The San Francisco Opera is no exception, with most of the employees relegated to the basement.
The chorus, orchestra, dressers, makeup and wig people, and the supernumeraries all mingle here...
...in various states of dress and undress.
My favorite thing about the basement is that there have been additions over the years, and they don't make a lot of architectural sense, so that even after 15 years hanging out here, I still get lost.
Just like the opera house itself, the place has some Serious Vibes where you can almost sense the glories and disasters that have taken place to various souls here over the years.
Plus there are secret areas galore, like this sub-basement which is deeply scary and has a secret passageway to the Veterans' building across the parkway.
The dressing rooms are presided over by the professional dressers, including my neighbor Phil.
One of the coolest people in the entire opera house is Bert, still working at age 82.
The first thing you do as a supernumerary is put on a distressed, flesh-colored T-shirt and then put on a makeup base all over your face and neck.
The second thing you do is walk down another hallway to the makeup room where a legion of artists wants to know if you start off the opera as a Celtic Warrior or a Roman Soldier.
EJ is a Roman soldier, who climbs up the ugly set with me in the second scene of the opera as we pretend we're hauling down a murdered comrade who is actually hooked up to a wire that is slowly lowered.
Lucas plays the Dead Roman more gruesomely with each repetition.
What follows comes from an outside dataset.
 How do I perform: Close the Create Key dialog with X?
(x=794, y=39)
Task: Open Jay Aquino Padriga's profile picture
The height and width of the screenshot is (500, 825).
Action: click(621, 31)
The production of "Norma" itself has been troubled throughout, with the singer who had been rehearsing Adalgisa for the entire last month being fired and replaced with a Russian diva at the final dress rehearsal, without explanation.
The tenor role in "Norma" is really difficult and completely thankless since the two sopranos get all the attention, but the Belgrade tenor Zoran was sounding pretty good. However, he pulled something during the dress rehearsal that, even in all the years of bizarre behavior onstage, I've never seen before.
Norma and her Roman lover Pollione are supposed to be finally reunited in love, honor and respect for each other as they take each other's hands and go to the bonfire to be immolated together in the final measures of the opera. At the dress rehearsal, however, he didn't even look at Norma during this moment and walked downstage as far as he could go, singing as loud as he could during the musical finale.
Poor Norma was stuck halfway up the stage, not sure what to do. He ignored her completely and finally started sauntering back upstage just as the curtain came down right on his head. Like I said, I've never seen THAT before.
Finally, it was time to go out and be "forceful, masculine, ferocious" as our director had instructed us. It was the opening of the show.